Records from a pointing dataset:
————
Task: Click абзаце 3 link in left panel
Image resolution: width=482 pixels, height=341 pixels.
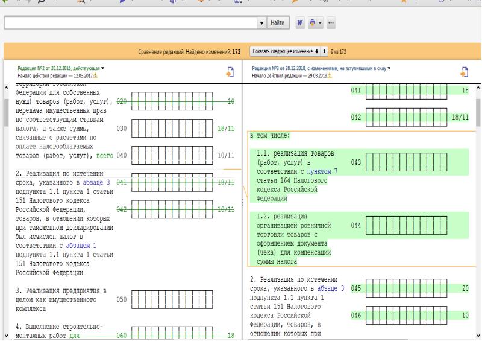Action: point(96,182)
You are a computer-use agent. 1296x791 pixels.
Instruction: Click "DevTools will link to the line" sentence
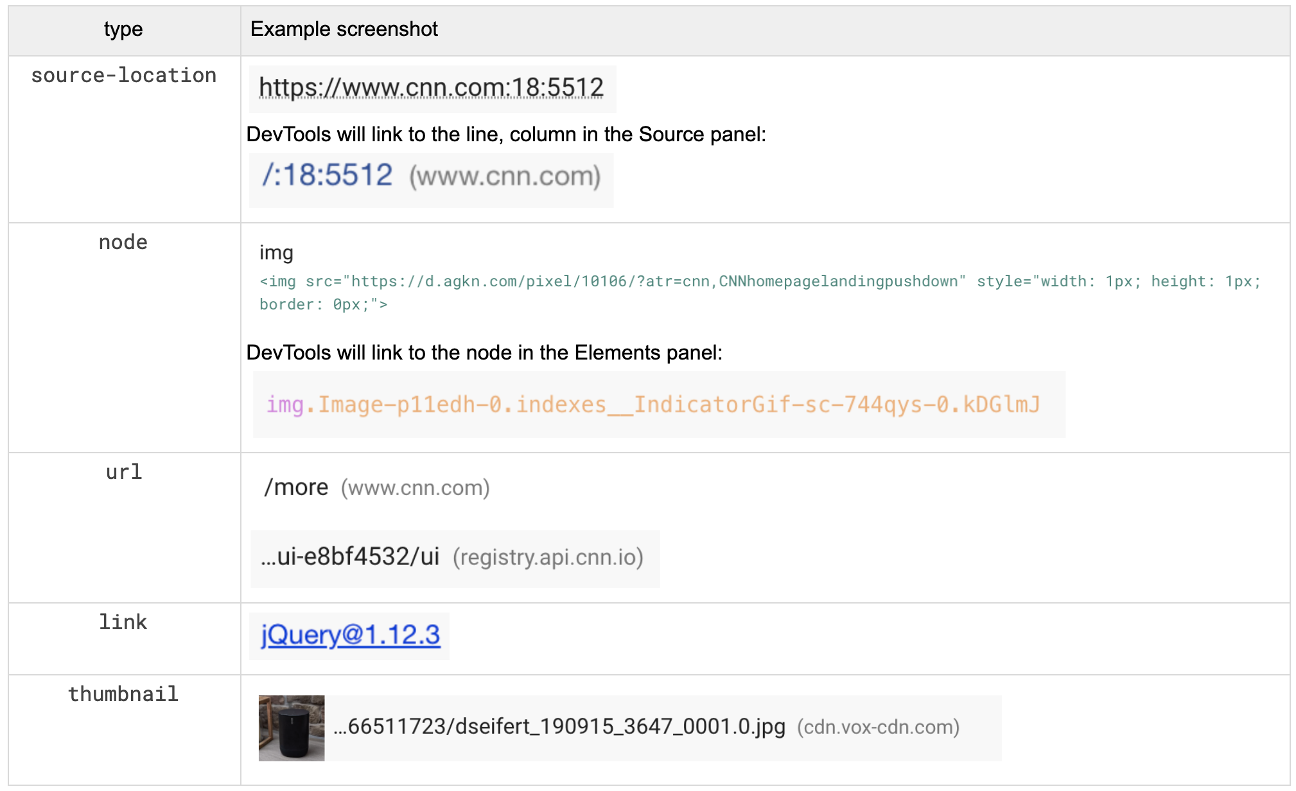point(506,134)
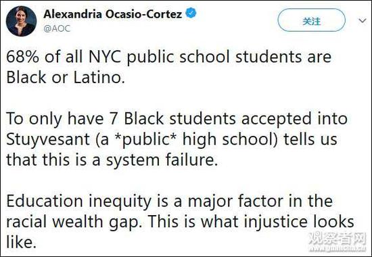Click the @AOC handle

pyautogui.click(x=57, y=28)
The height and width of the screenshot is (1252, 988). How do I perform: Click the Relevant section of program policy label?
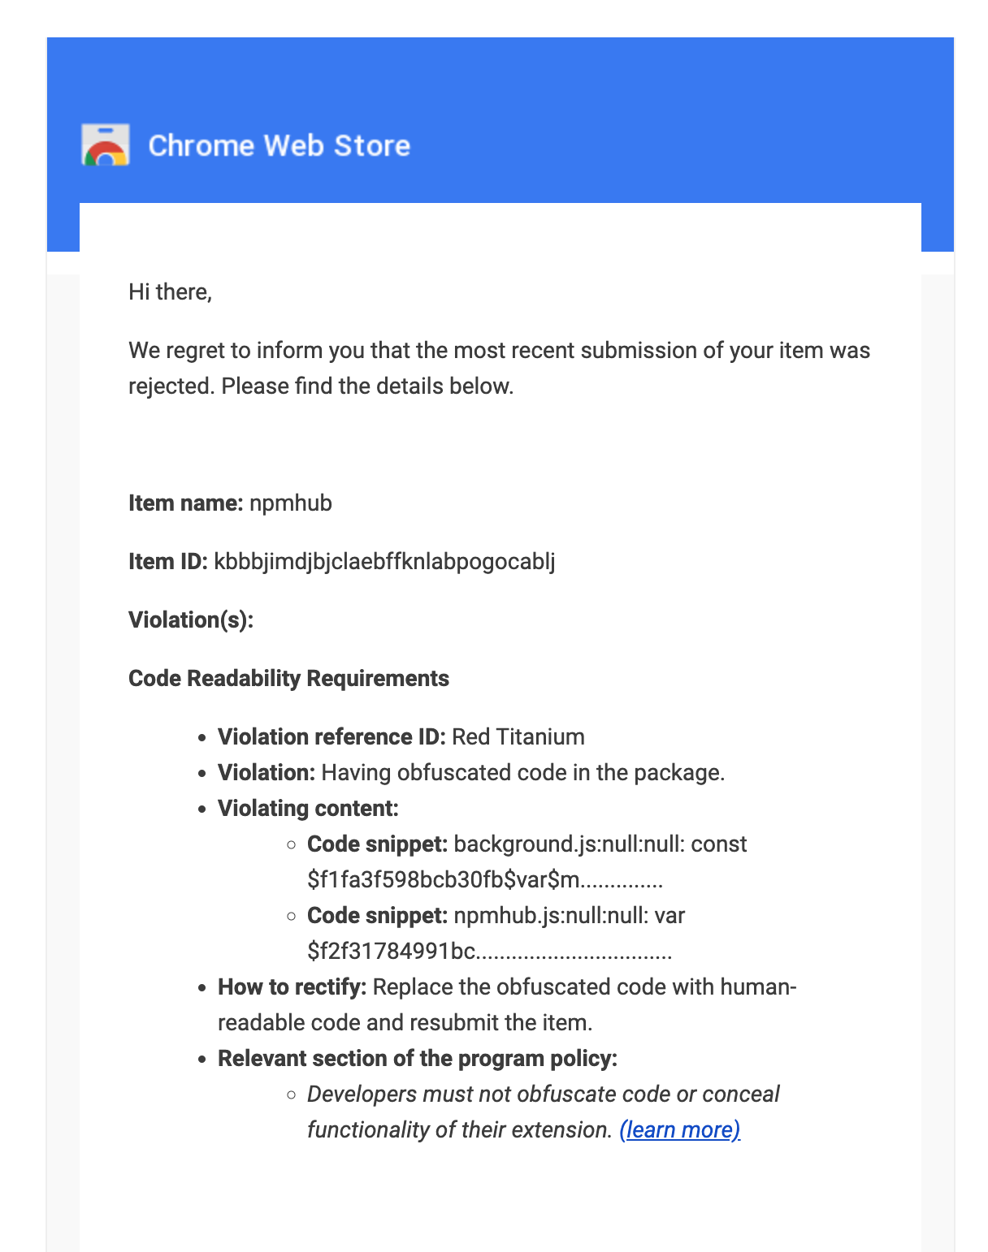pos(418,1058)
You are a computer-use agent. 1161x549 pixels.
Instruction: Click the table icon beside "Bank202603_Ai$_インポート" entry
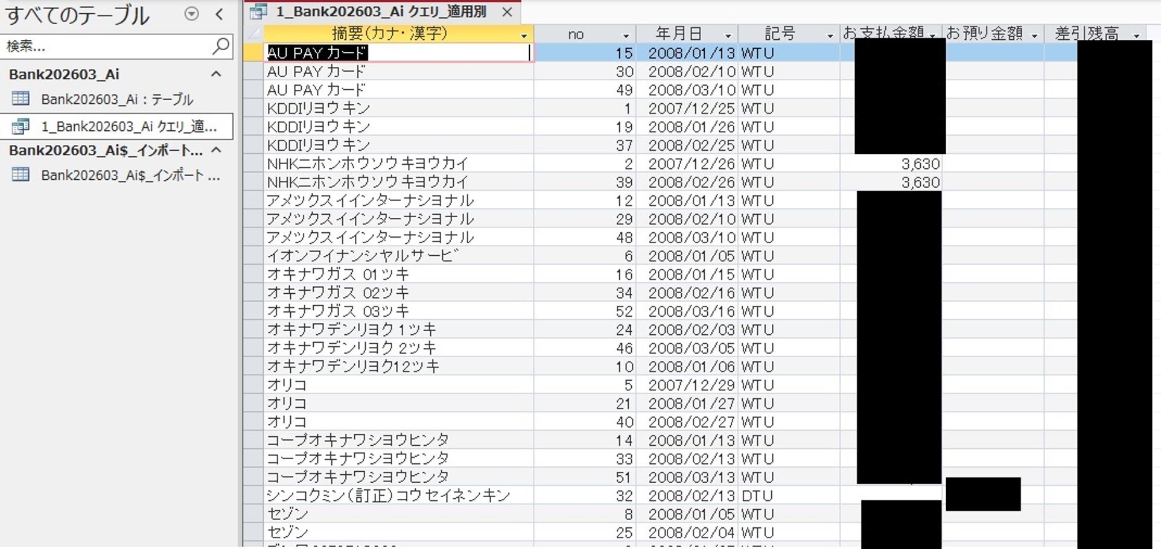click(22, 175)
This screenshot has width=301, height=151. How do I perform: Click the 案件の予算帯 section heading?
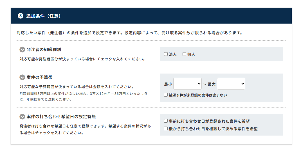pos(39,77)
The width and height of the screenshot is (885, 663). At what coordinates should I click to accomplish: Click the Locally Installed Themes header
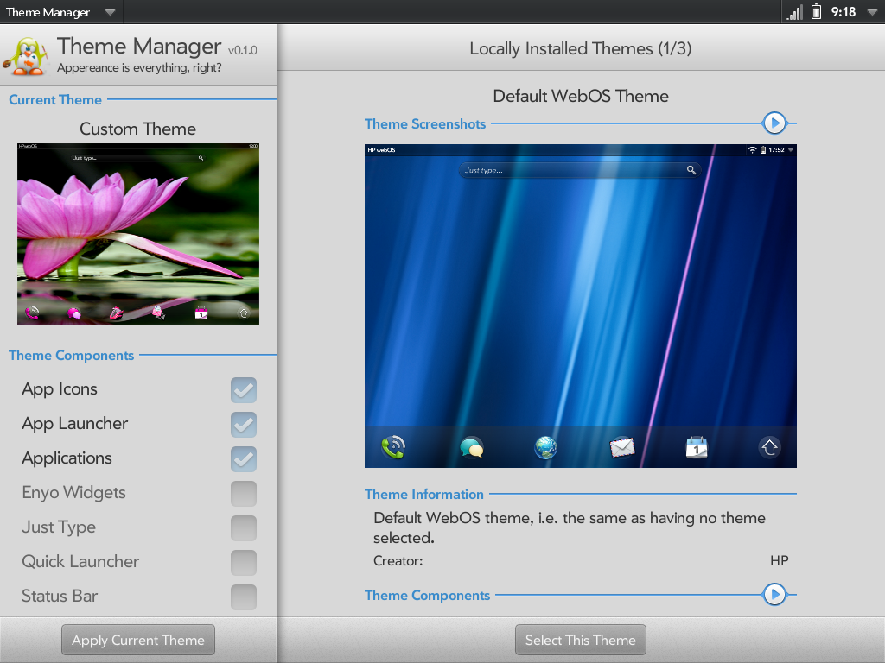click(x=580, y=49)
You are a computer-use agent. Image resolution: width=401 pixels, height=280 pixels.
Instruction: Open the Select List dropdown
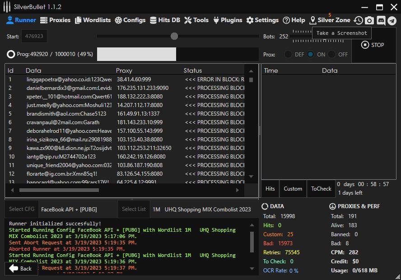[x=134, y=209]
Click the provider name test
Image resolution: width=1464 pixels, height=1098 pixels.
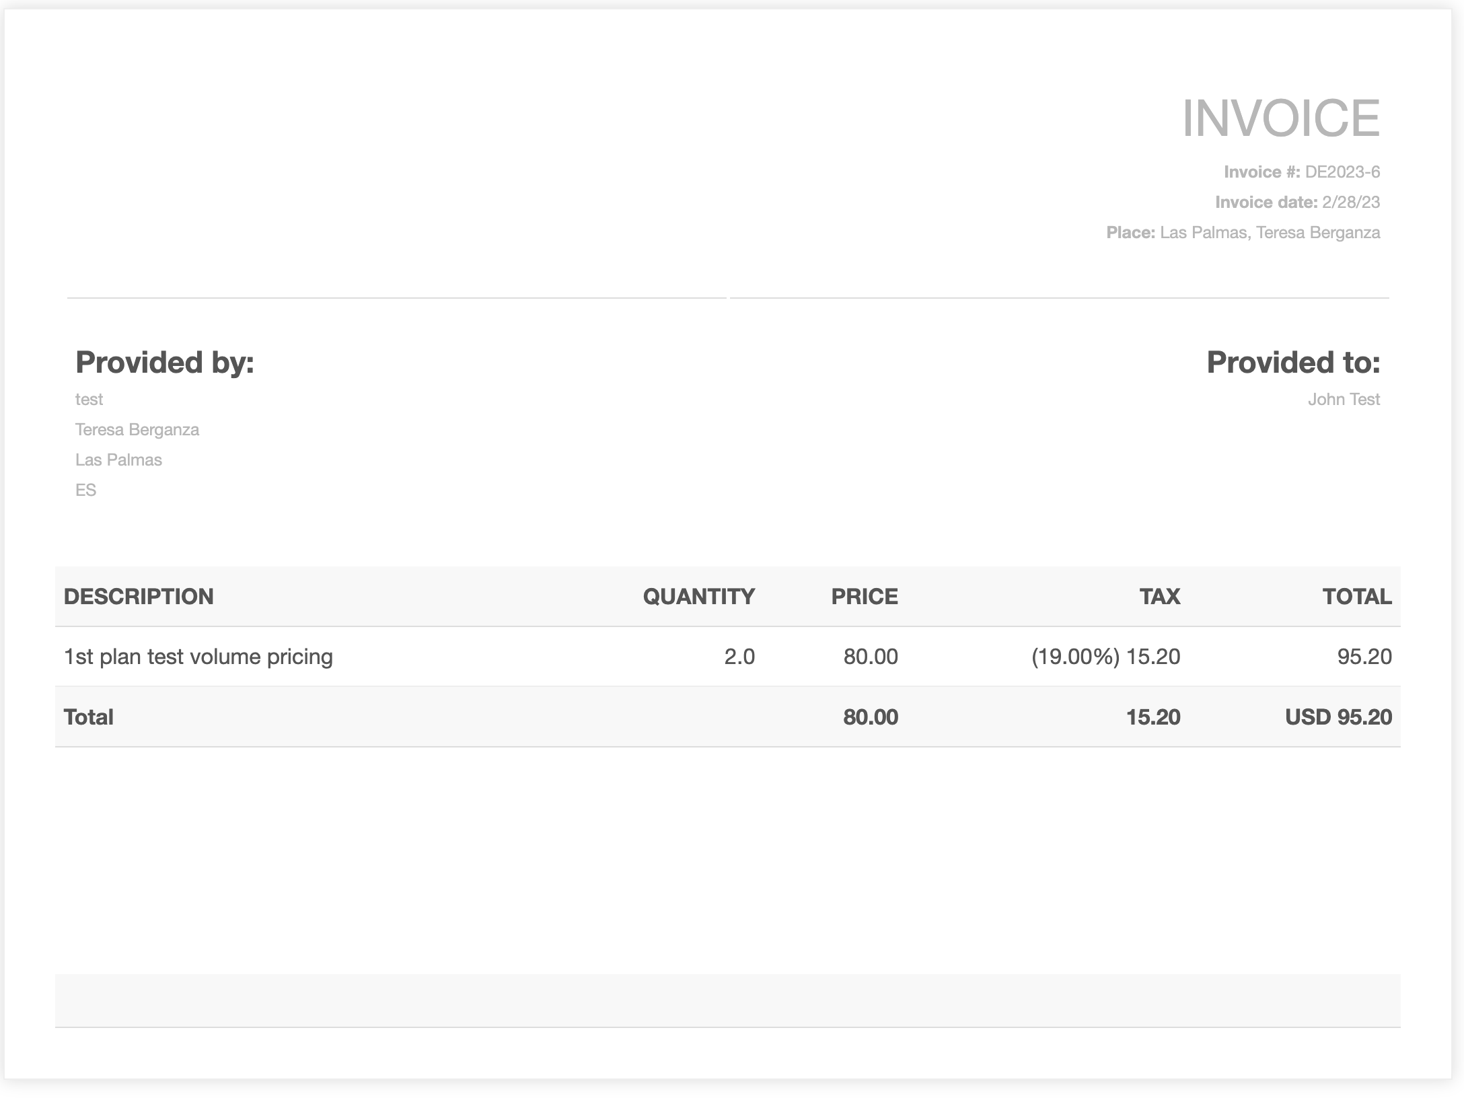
————
**Objective:** Can you recast the records above as a numbered list, one item per line, with blank lines dropped and the pictures left out?

**Output for this exercise:**
1. Task: Click абзаце 3 link in left panel
2. Image resolution: width=482 pixels, height=341 pixels.
3. Action: point(96,182)
4. You are a computer-use agent. 1296x791 pixels.
5. Instruction: Click "DevTools will link to the line" sentence
6. point(506,134)
7. Click the @AOC handle
8. pyautogui.click(x=57, y=28)
9. The height and width of the screenshot is (1252, 988). How do I perform: Click the Relevant section of program policy label?
10. pos(418,1058)
11. You are a computer-use agent. 1161x549 pixels.
12. Instruction: Click the table icon beside "Bank202603_Ai$_インポート" entry
13. click(22, 175)
14. This screenshot has width=301, height=151. How do I perform: Click the 案件の予算帯 section heading?
15. pos(39,77)
16. The width and height of the screenshot is (885, 663). At what coordinates should I click to accomplish: Click the Locally Installed Themes header
17. click(x=580, y=49)
18. You are a computer-use agent. Image resolution: width=401 pixels, height=280 pixels.
19. Instruction: Open the Select List dropdown
20. [x=134, y=209]
21. Click the provider name test
22. Image resolution: width=1464 pixels, height=1098 pixels.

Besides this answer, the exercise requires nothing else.